REQUIRED ACTION: Every single entry that follows must be copied exactly.
━━━━━ EXTRACTED MATERIAL ━━━━━
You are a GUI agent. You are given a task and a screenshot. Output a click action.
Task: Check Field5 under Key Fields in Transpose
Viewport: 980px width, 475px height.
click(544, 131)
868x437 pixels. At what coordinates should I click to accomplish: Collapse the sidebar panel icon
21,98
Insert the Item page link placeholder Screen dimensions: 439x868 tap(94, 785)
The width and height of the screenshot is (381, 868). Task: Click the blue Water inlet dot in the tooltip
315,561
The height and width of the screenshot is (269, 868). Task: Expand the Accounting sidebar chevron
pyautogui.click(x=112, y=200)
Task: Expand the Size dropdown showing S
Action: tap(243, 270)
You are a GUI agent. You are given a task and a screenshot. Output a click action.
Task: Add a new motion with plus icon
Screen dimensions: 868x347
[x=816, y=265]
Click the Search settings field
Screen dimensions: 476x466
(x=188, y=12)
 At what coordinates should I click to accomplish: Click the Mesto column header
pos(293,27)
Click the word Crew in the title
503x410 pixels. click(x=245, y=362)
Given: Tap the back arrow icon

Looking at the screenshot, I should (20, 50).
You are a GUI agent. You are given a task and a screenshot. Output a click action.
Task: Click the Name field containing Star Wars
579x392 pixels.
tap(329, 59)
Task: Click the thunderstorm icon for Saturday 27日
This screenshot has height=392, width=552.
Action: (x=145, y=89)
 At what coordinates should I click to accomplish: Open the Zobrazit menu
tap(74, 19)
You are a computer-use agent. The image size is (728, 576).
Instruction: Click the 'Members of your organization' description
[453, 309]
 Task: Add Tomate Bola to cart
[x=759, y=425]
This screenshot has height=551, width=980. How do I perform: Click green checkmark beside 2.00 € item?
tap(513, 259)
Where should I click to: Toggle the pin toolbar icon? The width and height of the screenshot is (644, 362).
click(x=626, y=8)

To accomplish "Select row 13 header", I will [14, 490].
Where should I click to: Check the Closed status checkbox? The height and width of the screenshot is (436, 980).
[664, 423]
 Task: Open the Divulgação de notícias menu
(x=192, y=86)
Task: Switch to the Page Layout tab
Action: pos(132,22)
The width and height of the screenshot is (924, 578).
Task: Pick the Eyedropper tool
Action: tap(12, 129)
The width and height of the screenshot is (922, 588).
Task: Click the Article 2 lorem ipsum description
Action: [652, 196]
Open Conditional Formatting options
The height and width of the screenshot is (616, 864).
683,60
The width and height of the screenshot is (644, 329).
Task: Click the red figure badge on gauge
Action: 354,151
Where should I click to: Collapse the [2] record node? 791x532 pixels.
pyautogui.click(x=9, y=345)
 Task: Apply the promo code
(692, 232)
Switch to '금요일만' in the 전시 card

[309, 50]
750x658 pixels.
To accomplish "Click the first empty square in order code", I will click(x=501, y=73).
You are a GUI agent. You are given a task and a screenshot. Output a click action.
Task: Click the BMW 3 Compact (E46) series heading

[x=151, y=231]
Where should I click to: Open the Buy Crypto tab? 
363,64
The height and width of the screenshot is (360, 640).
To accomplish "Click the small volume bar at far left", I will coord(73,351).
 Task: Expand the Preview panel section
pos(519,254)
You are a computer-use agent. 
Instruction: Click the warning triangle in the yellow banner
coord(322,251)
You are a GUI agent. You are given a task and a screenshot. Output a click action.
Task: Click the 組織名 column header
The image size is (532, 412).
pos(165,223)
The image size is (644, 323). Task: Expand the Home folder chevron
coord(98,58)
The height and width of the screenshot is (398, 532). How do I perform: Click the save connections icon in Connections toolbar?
━━━━━
THE COMPLETED TASK:
You are a GUI agent. You are given a task and a screenshot. Output a click action.
Task: Check Field5 under Key Fields in Transpose
Viewport: 980px width, 475px height.
click(544, 131)
868x437 pixels. At what coordinates should I click to accomplish: Collapse the sidebar panel icon
21,98
Insert the Item page link placeholder Screen dimensions: 439x868 tap(94, 785)
The width and height of the screenshot is (381, 868). Task: Click the blue Water inlet dot in the tooltip
315,561
The height and width of the screenshot is (269, 868). Task: Expand the Accounting sidebar chevron
pyautogui.click(x=112, y=200)
Task: Expand the Size dropdown showing S
Action: tap(243, 270)
You are a GUI agent. You are given a task and a screenshot. Output a click action.
Task: Add a new motion with plus icon
Screen dimensions: 868x347
[x=816, y=265]
Click the Search settings field
Screen dimensions: 476x466
(x=188, y=12)
 At what coordinates should I click to accomplish: Click the Mesto column header
pos(293,27)
Click the word Crew in the title
503x410 pixels. click(x=245, y=362)
Given: Tap the back arrow icon

Looking at the screenshot, I should (20, 50).
You are a GUI agent. You are given a task and a screenshot. Output a click action.
Task: Click the Name field containing Star Wars
579x392 pixels.
tap(329, 59)
Task: Click the thunderstorm icon for Saturday 27日
This screenshot has height=392, width=552.
Action: (x=145, y=89)
 At what coordinates should I click to accomplish: Open the Zobrazit menu
tap(74, 19)
You are a computer-use agent. The image size is (728, 576).
Instruction: Click the 'Members of your organization' description
[453, 309]
 Task: Add Tomate Bola to cart
[x=759, y=425]
This screenshot has height=551, width=980. How do I perform: Click green checkmark beside 2.00 € item?
tap(513, 259)
Where should I click to: Toggle the pin toolbar icon? The width and height of the screenshot is (644, 362).
click(x=626, y=8)

To accomplish "Select row 13 header", I will [14, 490].
Where should I click to: Check the Closed status checkbox? The height and width of the screenshot is (436, 980).
[664, 423]
 Task: Open the Divulgação de notícias menu
(x=192, y=86)
Task: Switch to the Page Layout tab
Action: pos(132,22)
The width and height of the screenshot is (924, 578).
Task: Pick the Eyedropper tool
Action: tap(12, 129)
The width and height of the screenshot is (922, 588).
Task: Click the Article 2 lorem ipsum description
Action: [652, 196]
Open Conditional Formatting options
The height and width of the screenshot is (616, 864).
683,60
The width and height of the screenshot is (644, 329).
Task: Click the red figure badge on gauge
Action: 354,151
Where should I click to: Collapse the [2] record node? 791x532 pixels.
pyautogui.click(x=9, y=345)
 Task: Apply the promo code
(692, 232)
Switch to '금요일만' in the 전시 card

[309, 50]
750x658 pixels.
To accomplish "Click the first empty square in order code", I will click(x=501, y=73).
You are a GUI agent. You are given a task and a screenshot. Output a click action.
Task: Click the BMW 3 Compact (E46) series heading

[x=151, y=231]
Where should I click to: Open the Buy Crypto tab? 
363,64
The height and width of the screenshot is (360, 640).
To accomplish "Click the small volume bar at far left", I will coord(73,351).
 Task: Expand the Preview panel section
pos(519,254)
You are a computer-use agent. 
Instruction: Click the warning triangle in the yellow banner
coord(322,251)
You are a GUI agent. You are given a task and a screenshot. Output a click action.
Task: Click the 組織名 column header
The image size is (532, 412).
pos(165,223)
The image size is (644, 323). Task: Expand the Home folder chevron
coord(98,58)
The height and width of the screenshot is (398, 532). How do I perform: Click the save connections icon in Connections toolbar?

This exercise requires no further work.